- Instructions for the task -
Please list each line below that contains the string "height". Case counts.

- Data to use -
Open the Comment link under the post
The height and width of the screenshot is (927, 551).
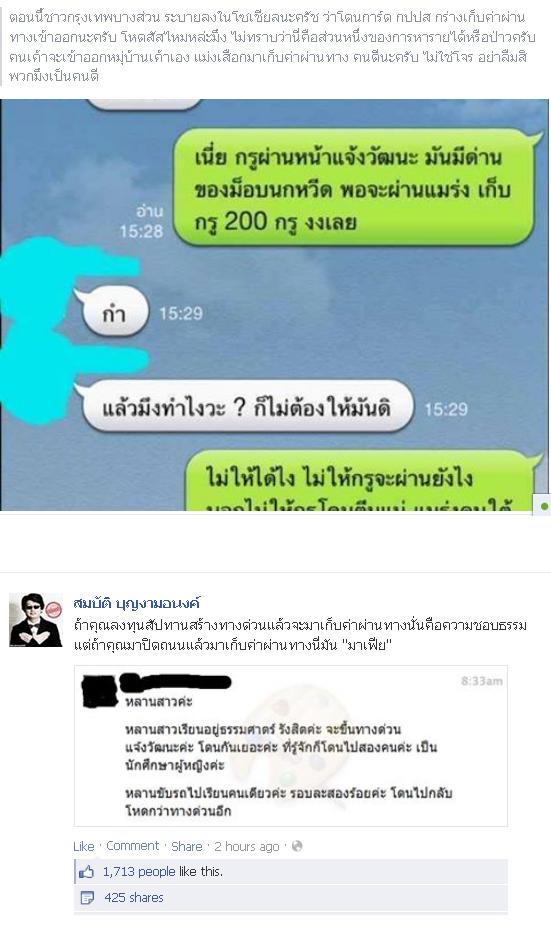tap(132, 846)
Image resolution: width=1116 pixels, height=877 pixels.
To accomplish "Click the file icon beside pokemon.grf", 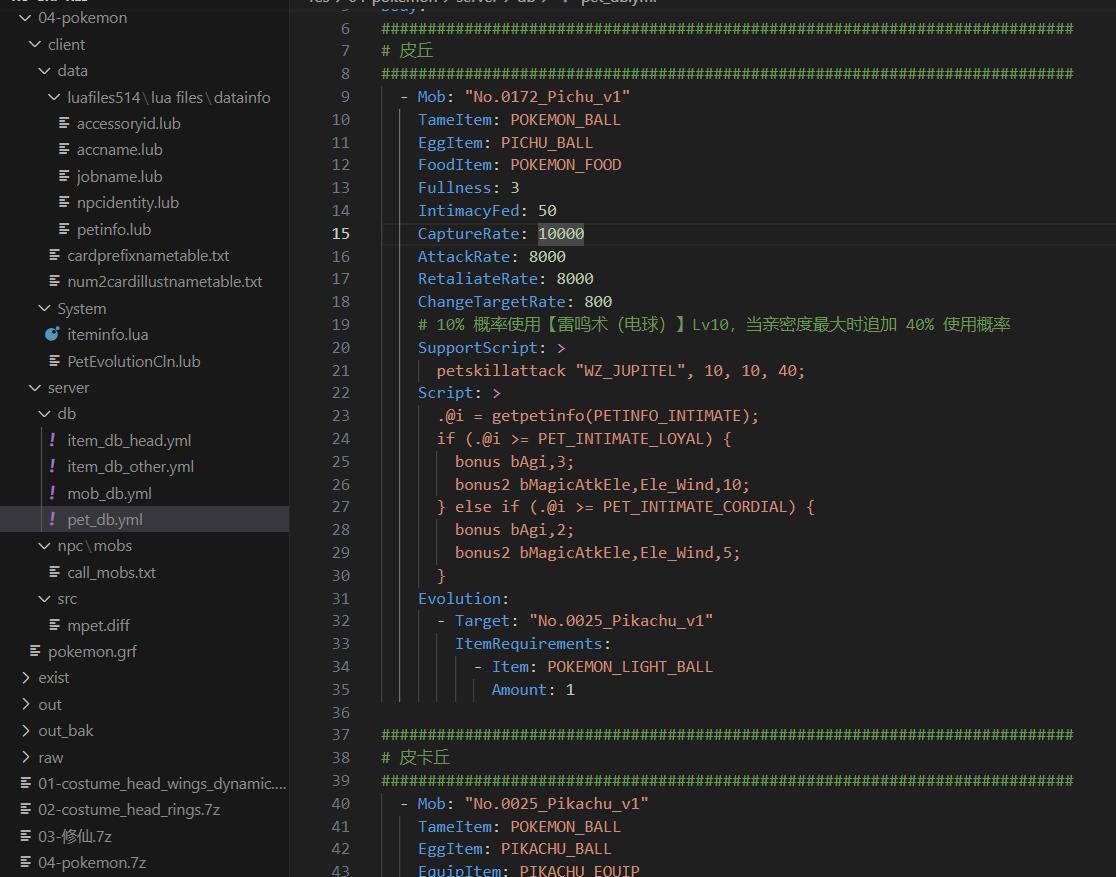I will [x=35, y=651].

- Task result -
The height and width of the screenshot is (927, 551).
Image resolution: width=1116 pixels, height=877 pixels.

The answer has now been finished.